Stated exercise: Retype the items that open with the line containing "The image size" and close with the line containing "tap(451, 635)", keeping every line the same. Leave the pictures out.

Records from a data source:

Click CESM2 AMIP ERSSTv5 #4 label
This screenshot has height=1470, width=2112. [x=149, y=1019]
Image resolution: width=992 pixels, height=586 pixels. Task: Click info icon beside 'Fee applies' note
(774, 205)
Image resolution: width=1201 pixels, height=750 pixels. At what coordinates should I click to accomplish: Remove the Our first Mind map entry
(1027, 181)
--
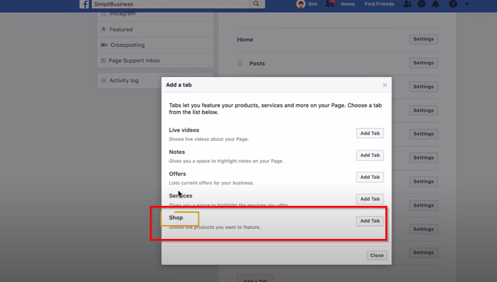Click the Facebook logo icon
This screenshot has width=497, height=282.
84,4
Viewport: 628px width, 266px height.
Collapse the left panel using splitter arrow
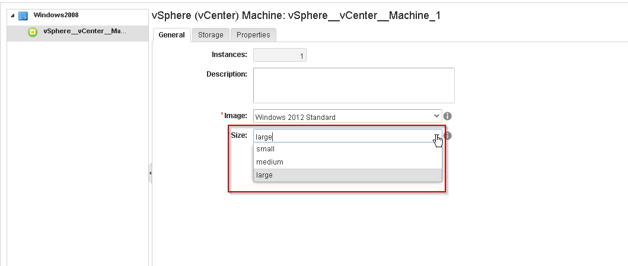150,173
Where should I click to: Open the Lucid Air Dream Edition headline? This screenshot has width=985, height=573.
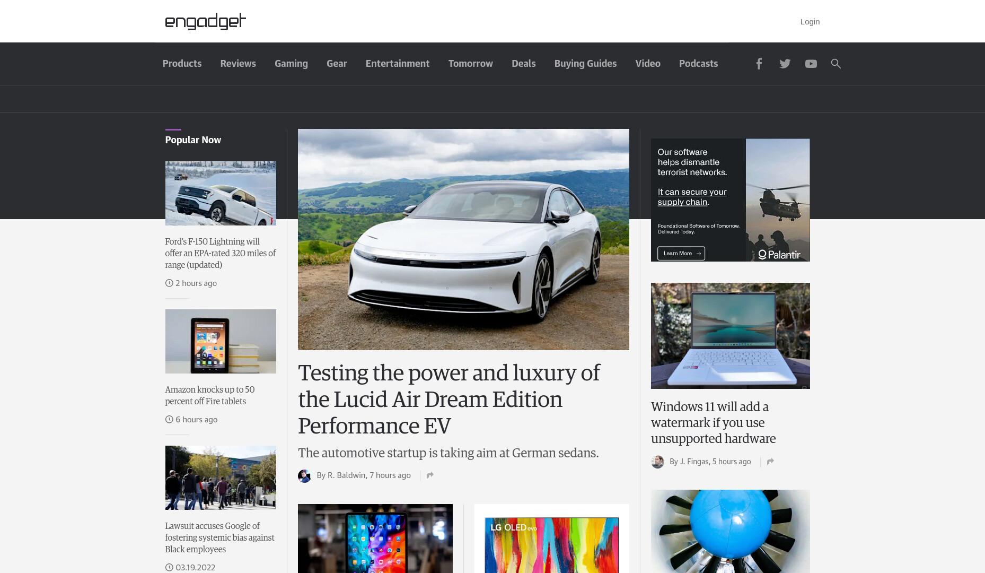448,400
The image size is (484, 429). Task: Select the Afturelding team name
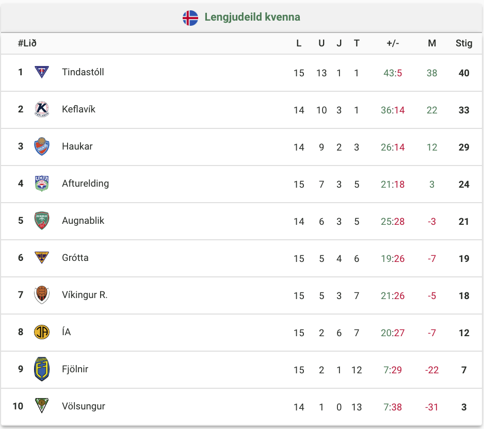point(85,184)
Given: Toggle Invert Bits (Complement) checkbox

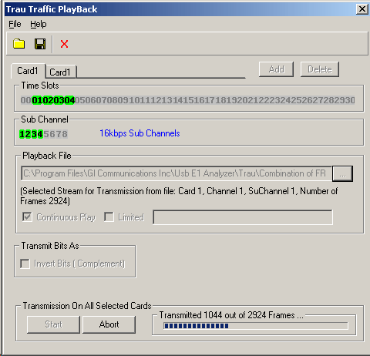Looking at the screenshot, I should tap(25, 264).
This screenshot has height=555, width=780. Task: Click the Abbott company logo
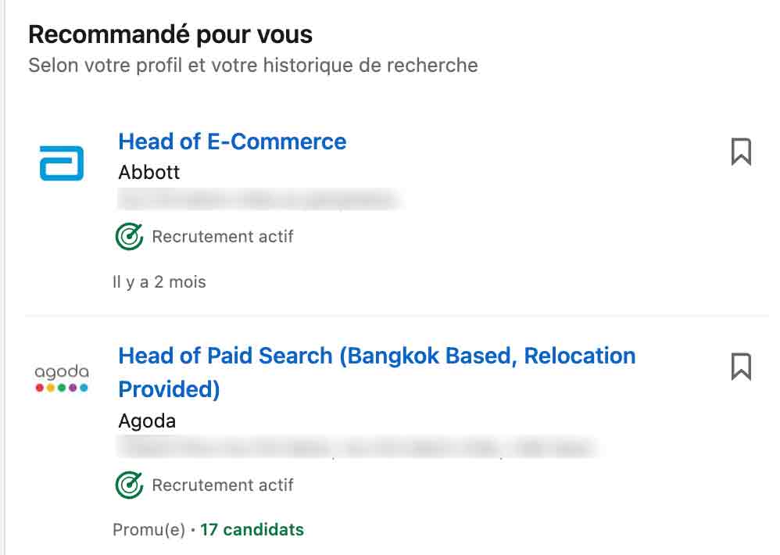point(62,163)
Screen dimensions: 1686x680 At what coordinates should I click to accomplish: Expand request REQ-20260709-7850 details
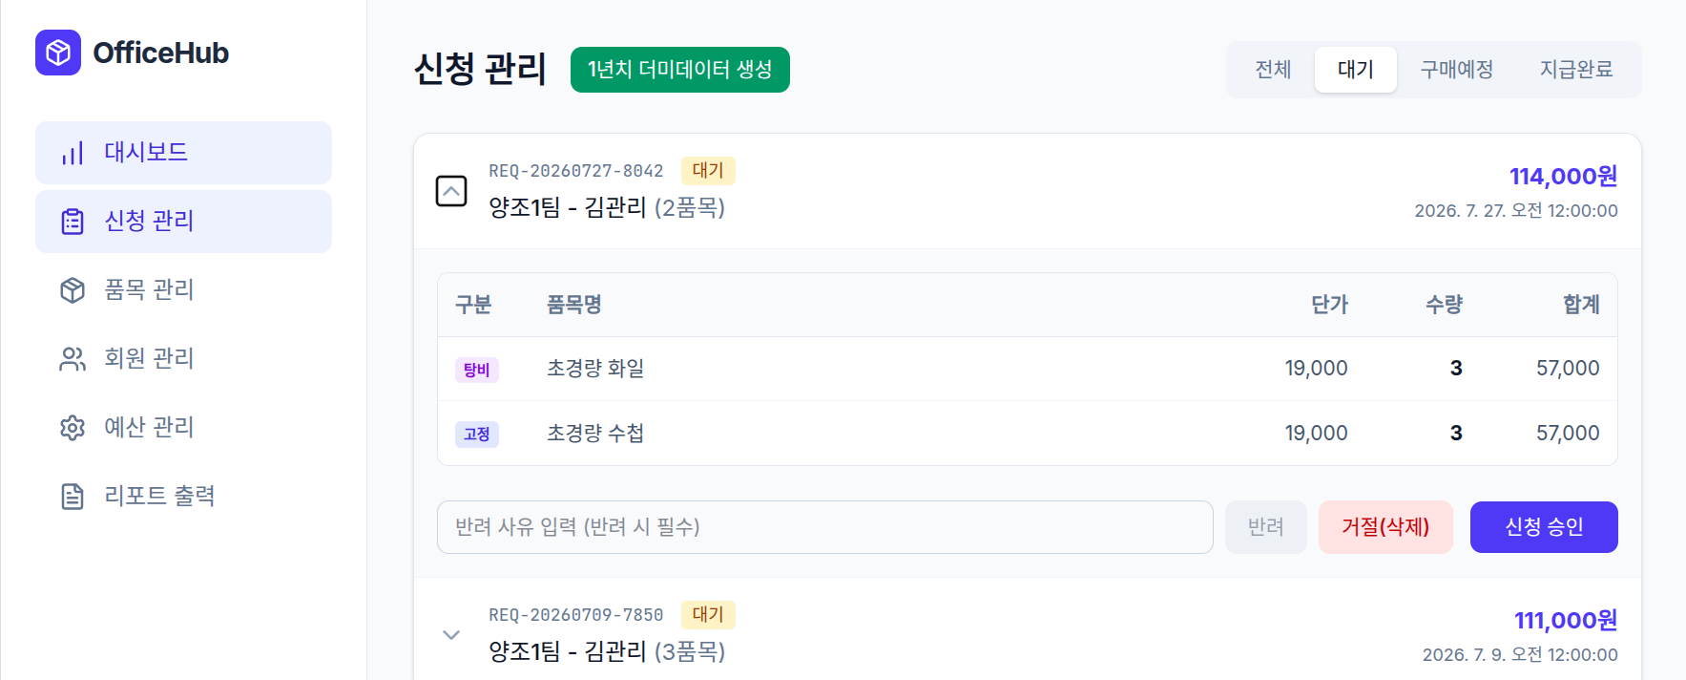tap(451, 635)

Expected answer:
The image size is (484, 429). Task: Select the Afturelding team name
point(85,184)
Given: Toggle Invert Bits (Complement) checkbox

Looking at the screenshot, I should tap(25, 264).
This screenshot has height=555, width=780. Task: Click the Abbott company logo
point(62,163)
Screen dimensions: 1686x680 At what coordinates should I click to accomplish: Expand request REQ-20260709-7850 details
tap(451, 635)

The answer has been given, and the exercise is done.